In his affidavit, T&S’s principal states that discovery is needed on two issues: (1)
the disposition of the funds received by Brooke on behalf of T&S “that DZ Bank refused
to permit the Special Master to payout,” and the basis for that refusal; and (2) the amount
of funds due to T&S that has been transferred to DZ Bank. The affidavit further states
that such discovery would “identify the ‘money trail’ of sales commissions paid on
behalf of [T&S] and enable it to prove that DZ Bank holds money which in equity and
justice belongs to [T&S].” T&S argues in support of this request that it has not had any
opportunity to conduct discovery in this case (beyond DZ Bank’s initial disclosure of
241 pages of documents, plus additional documents submitted with DZ Bank’s motion);4
and that the requested information is uniquely within the knowledge of DZ Bank and
other banks.
The Court concludes that T&S has failed to make the required showing for relief
under Rule 56(d), and the Court therefore declines to exercise its discretion to invoke
that rule to delay resolution of DZ Bank’s motion for summary judgment. The Tenth
Circuit recently stated the requirements for a request under this rule as follows:
4
On March 14, 2011, the Magistrate Judge stayed discovery in this case pending
the resolution of DZ Bank’s motion for summary judgment.
7
In this circuit, a party seeking to defer a ruling on summary
judgment under Rule 56(f) [now Rule 56(d)] must provide an affidavit
explaining why facts precluding summary judgment cannot be presented.
This includes identifying (1) the probable facts not available, (2) why
those facts cannot be presented currently, (3) what steps have been taken
to obtain these facts, and (4) how additional time will enable the party to
obtain those facts and rebut the motion for summary judgment.

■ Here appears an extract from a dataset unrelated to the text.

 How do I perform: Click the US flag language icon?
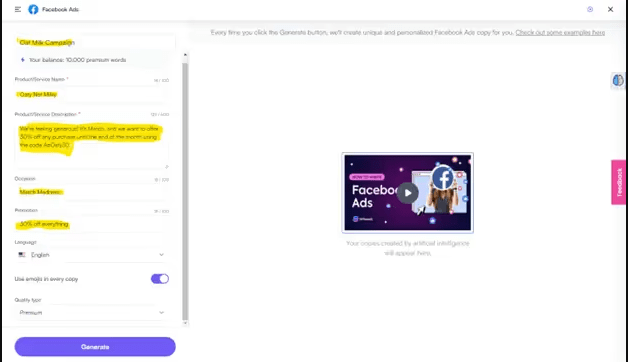point(22,255)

Valley Forge Ins. Co. v. Health Care Mgmt. Partners, Ltd., 616 F.3d 1086, 1096 (10th
Cir. 2010) (quoting Committee for First Amendment v. Campbell, 962 F.2d 1517, 1522
(10th Cir. 1992)). It is not sufficient for a party merely to assert that discovery is
incomplete or that needed facts are unavailable. See Jensen v. Redevelopment Agency
of Sandy City, 998 F.2d 1550, 1554 (10th Cir. 1993).
Moreover, the fact that
information may be in the exclusive control of another party is not sufficient by itself to
justify relief under this rule. See Price ex rel. Price v. Western Resources, Inc., 232 F.3d
779, 784 (10th Cir. 2000). “Furthermore, if the party filing the [Rule 56(d)] affidavit has
been dilatory, or the information sought is either irrelevant to the summary judgment
motion or merely cumulative, no extension will be granted.” Jensen, 998 F.2d at 1554.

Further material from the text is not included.